Another patient self-report questionnaire specific to older adults is called the Geriatric Depression Scale (GDS). The GDS was developed by Jerome Yesavage, MD, at Stanford University. We know that some of the symptoms of depression in later life vary from what we see in younger adults. The GDS doesn’t factor in the neurovegetative symptoms of depression (eg, sleep, appetite, and energy) to the degree that other measures such as the HAM-D do, for these neurovegetative symptoms are commonly noted in older patients with substantial medical comorbidity. The GDS emphasizes the emotional and, very pertinent to this discussion, the cognitive symptoms of depression. So, it puts weight on things like hopelessness, helplessness, not wanting to live any more, distractibility, poor attention, and thinking that you are losing your memory — a syndrome that sometimes occurs in later life.

If someone scores very high on the GDS, has impairment on his or her MoCA, and is not functioning well, then you treat the depression and evaluate again after 1 month of treatment before making the leap to underlying Alzheimer’s disease.

It’s very hard to know what someone’s baseline underlying cognition is going to be while he or she is in the midst of a depressive episode. Regardless, the bottom line for our patients being treated for depression is that it is critically important to continue to evaluate and monitor cognitive functioning.

The MoCA has tests of executive functioning that do not exist in the MMSE. It also assesses attention, memory, orientation, and language. So, it’s a brief but comprehensive assessment that will objectively identify cognitive impairment in older adults with or without depression.

Functioning is assessed by the activities of daily living (ADL) and independent activities of daily living (IADL) measures. The IADL measure assesses functional abilities such as managing one’s own checkbook, driving, paying the bills, and going to the grocery store. The ADLs are the more basic daily living skills such as dressing, bathing, and grooming that become impaired in more severe cognitive syndromes like dementia. A neuropsychological evaluation will evaluate the domains of cognitive impairment in more depth and help to differentiate between dementia syndromes and depression.

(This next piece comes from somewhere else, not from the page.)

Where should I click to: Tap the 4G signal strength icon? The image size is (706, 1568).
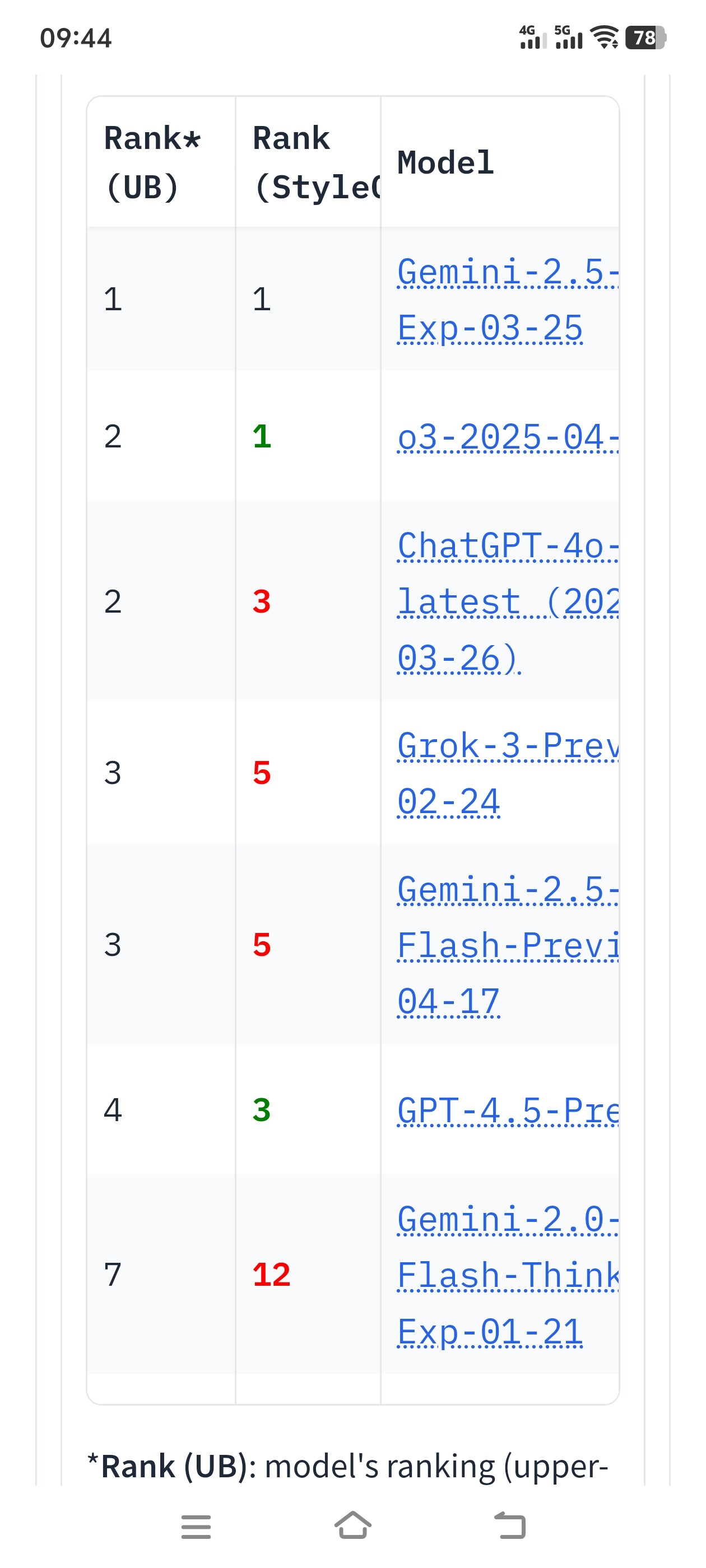(x=532, y=37)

Impaired cognitive functioning may be associated directly with impaired day-to-day functioning. A comprehensive assessment can help determine whether cognitive impairment, depression, or both are associated with the functional impairment noted. Take, for example, an individual who is not doing self-care, has reduced attention to hygiene, and is eating poorly. Do these problems stem from depression, dementia, or possibly, both? Teasing that out can be challenging to do and sometimes requires an empiric approach.